The Hebrew, Daniel, had been taken into captivity by the Babylonian army as a young man, and transported to the city of Babylon. He and his three friends from Judea were being trained as diplomats/bureaucrats to serve in the Babylonian government. It was probably King Nebuchadnezzar’s plan to have them carry out his administrative policies over the Jewish remnant.
The plan included giving the four Hebrews the finest delicacies and wine from the king’s own provisions (see Dan. 1:5). But for reasons we will discuss later, such food was not acceptable to the Hebrews. So Daniel proposed to the king’s servants that they be allowed to “fast” from the king’s sumptuous fare, and to eat only vegetables and drink only water (v. 12). If, after 10 days, they were not in better health than their Babylonian counterparts, Daniel promised that they could be dealt with as the Babylonian guards wished. (The fact that they were allowed to demonstrate the effectiveness of their vegetarian diet indicated how important Daniel and his three friends were to the Babylonian government.)
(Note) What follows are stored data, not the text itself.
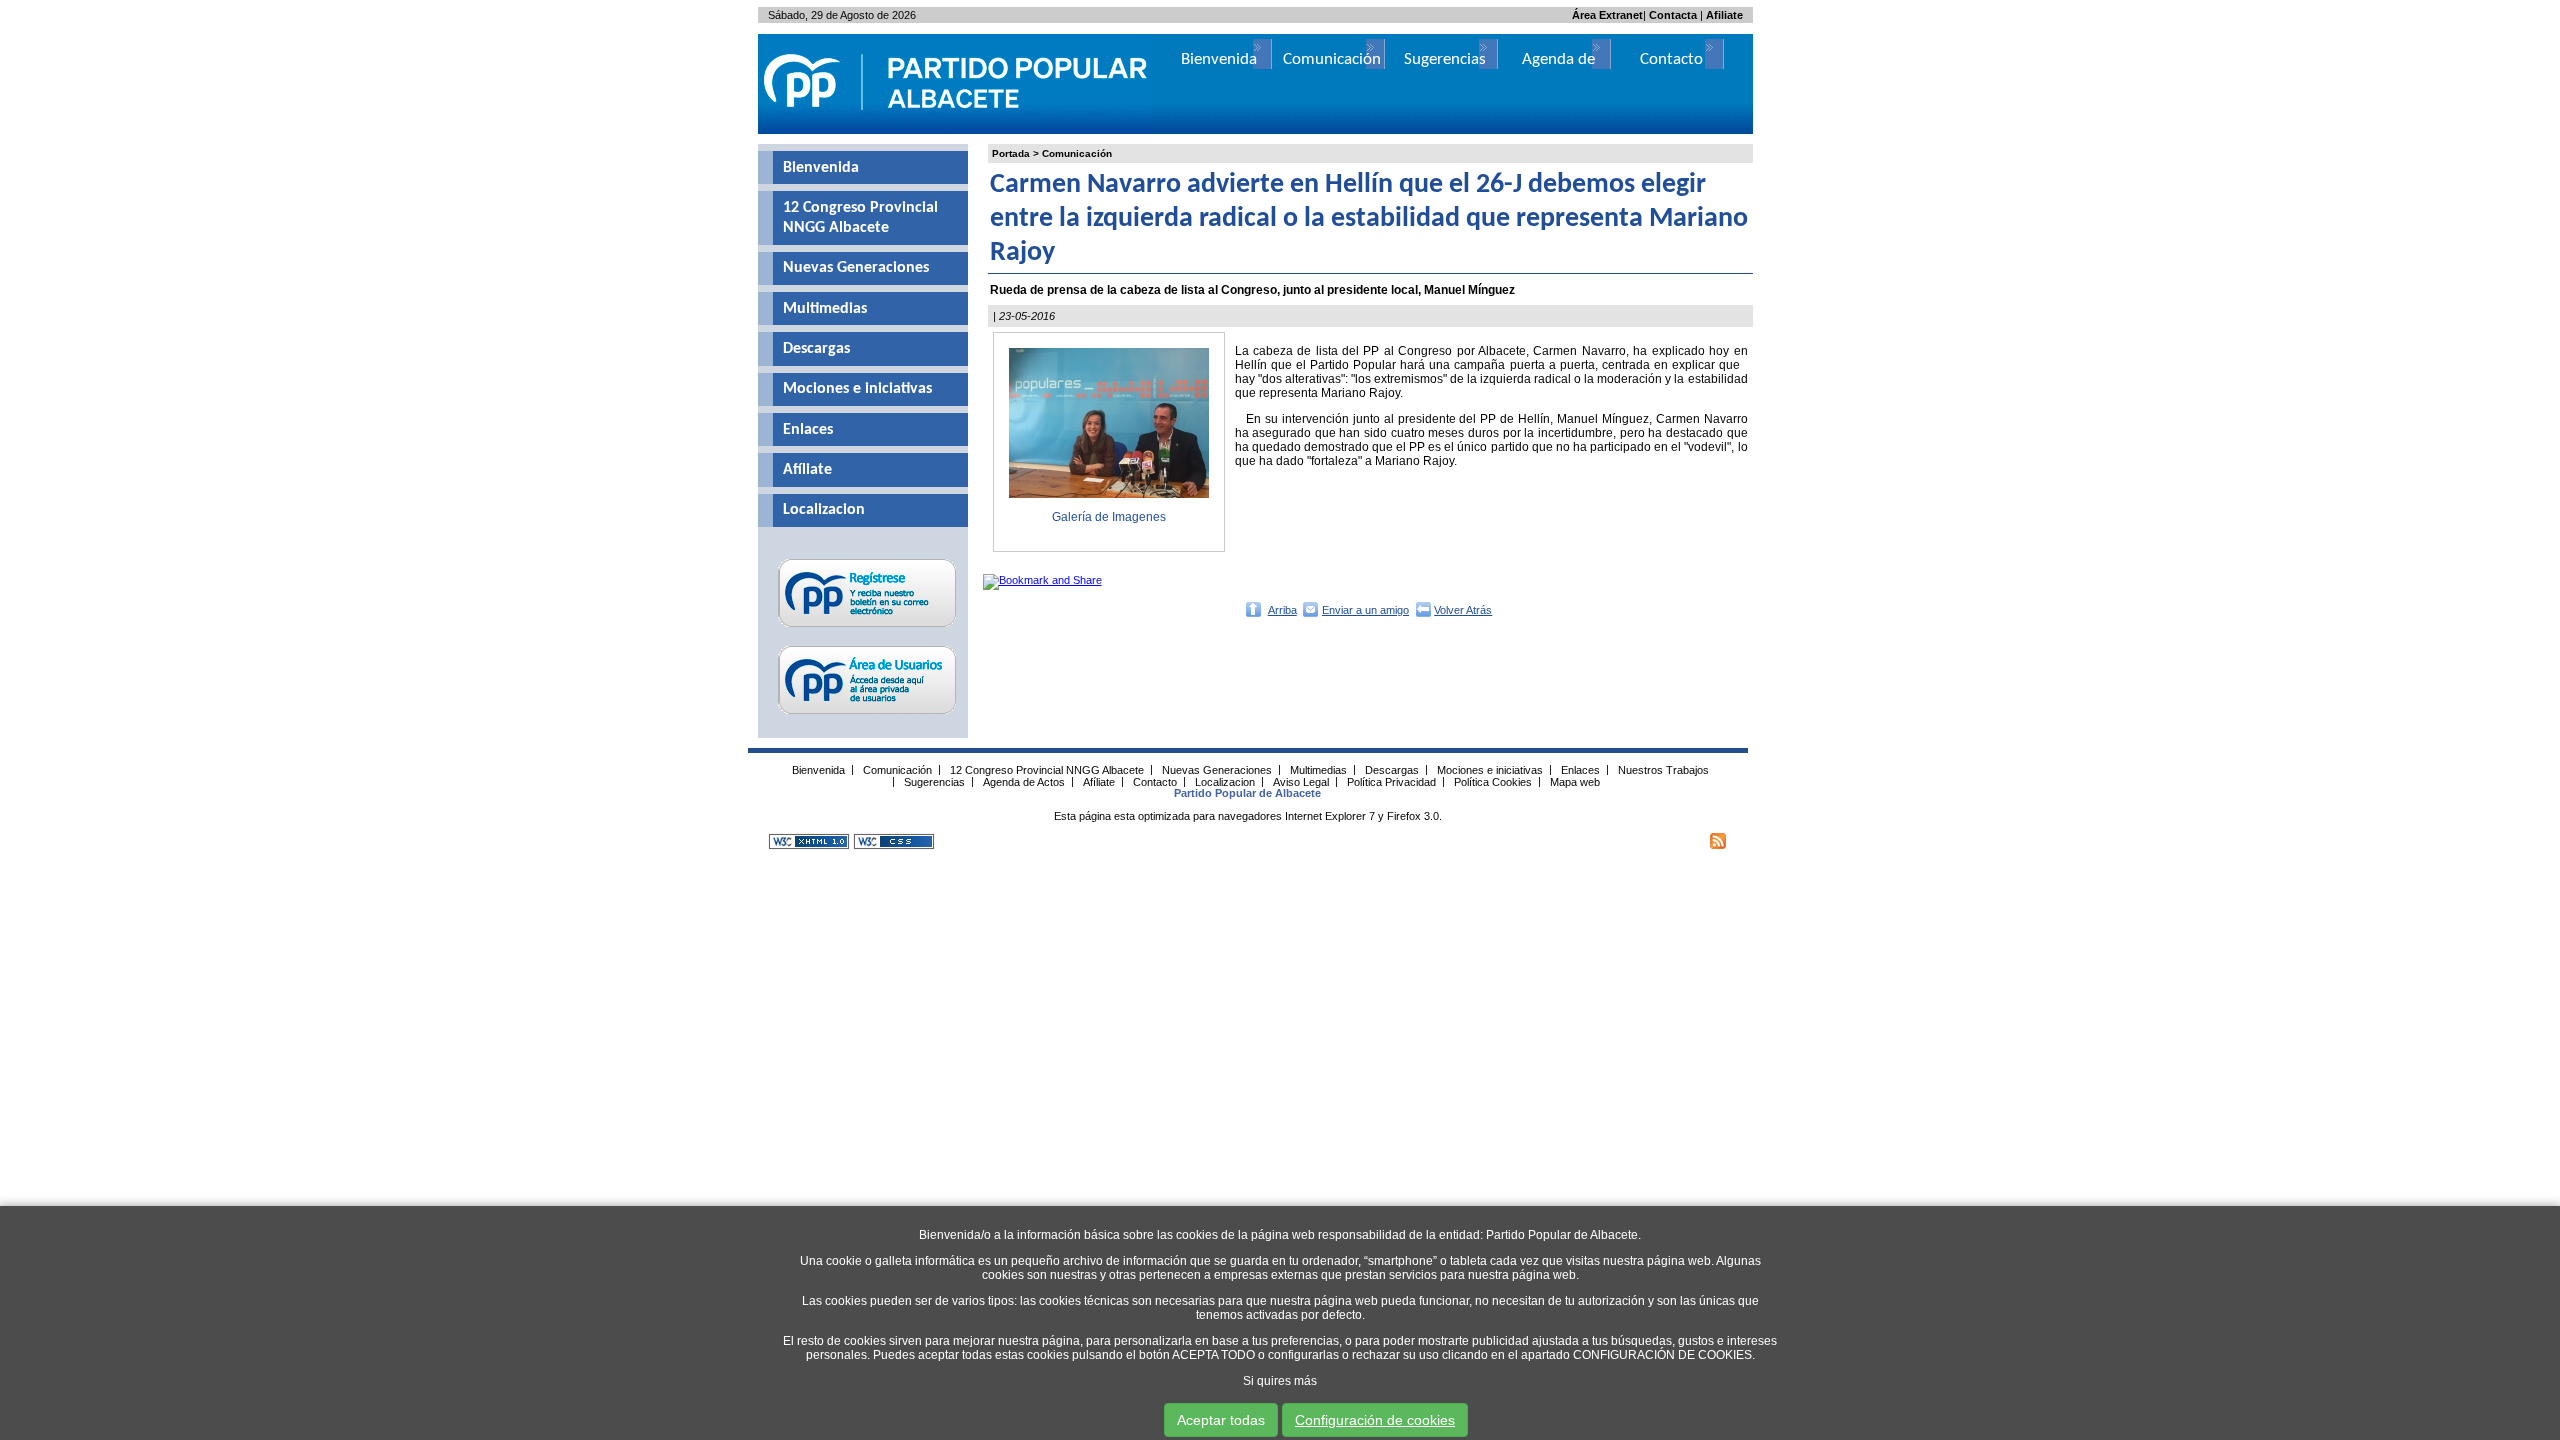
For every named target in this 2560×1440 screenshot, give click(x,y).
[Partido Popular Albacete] (957, 130)
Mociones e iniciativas (857, 389)
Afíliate (807, 470)
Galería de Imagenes (1109, 517)
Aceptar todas (1221, 1420)
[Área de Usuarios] (867, 714)
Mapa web (1575, 781)
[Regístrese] (867, 627)
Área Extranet (1607, 15)
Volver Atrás (1463, 610)
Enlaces (808, 430)
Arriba (1282, 610)
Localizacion (824, 510)
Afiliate (1724, 15)
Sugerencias (1445, 59)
At the end of the 10-day test period, Daniel and his friends were healthier in body and mind than the men who were served food from the
royal palace (vv. 19,20). As a result of his faithfulness, Daniel lived a long and useful life. Captured by Nebuchadnezzar as a teenager, he lived until the reign of King Cyrus of Persia, 73 years later. He was over 90 years old when he died.
The following are some steps for fasting for preventive or curative health, drawn from the biblical account of Daniel.
Step 1: Be Specific
Daniel was not vague in his objection to the Babylonian diet. He defined the problem immediately, and had a clear solution to suggest to the king’s servants. Although it was an act that had social and political implications and may well have cost him his life, Daniel was specific about his plan.
With so much at stake, why did Daniel reject the delicacies offered by the king? Three possibilities have been suggested: (1) The king’s food was against Jewish dietary laws; (2) Daniel and his three friends had vows against partaking of the alcohol (wine) that was included; and (3) the king’s food had been offered to foreign idols/demons.
The exact reason Daniel refused to eat the king’s meat is not clear. Two principles, however, are evident: (1) Daniel felt it was a religious test of his faith (he “would not defile himself” [v. 8]); (2) Daniel had a desire for a strong physical body in which to serve the Lord.